Dag-Erling Smrgrav wrote:
> Julian Elischer <julian@FreeBSD.org> writes:
>> This removes a reproducible lockup in NFS.
> Could you elaborate on that?
There is an error in the single-threading mode selected in fork
(some "optimization" code that was added at some time (maybe by me))
that suspends threads that are already sleeping with PCATCH by simply
adding the suspended bit.
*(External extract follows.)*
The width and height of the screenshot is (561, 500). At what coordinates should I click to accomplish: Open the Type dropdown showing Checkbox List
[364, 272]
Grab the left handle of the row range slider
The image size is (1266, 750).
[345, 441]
Turns out this is a bad idea.
NFS sometimes sleeps with a vnode lock held, with PCATCH set.
(and is this a candidate for the above)
now, the mechanism:
thread A does an NFS operation, locks an NFS vnode, and sleeps
with PCATCH for some reply from the server.
thread B enters NFS but hits the locked vnode and waits (NO PCATCH)
thread C does fork()
thread A is suspended and can not proceed.
(bug but let's get past that)
it is counted as quiesced for the thread_single
Thread B can not proceed and so can not be suspended and
counted as quiesced (also bug I think)
thread C never reached 'single threading state' (B is not yet quiesced)
and can not proceed.
thread A can not be reawakened.
There are so many bugs here that one loses count,
however it turns out that the whole idea of single-threading
in the fork is unneeded due to all the locking introduced for
all the components altered in fork().
to fix the problem: use another mode of thread_single()
that counts threads quiesced differently and doesn't do the suspend stupidity.
having fixed that,
the whole thing can be removed anyhow.
(analysis by davidxu, alc, me, alfred in concert)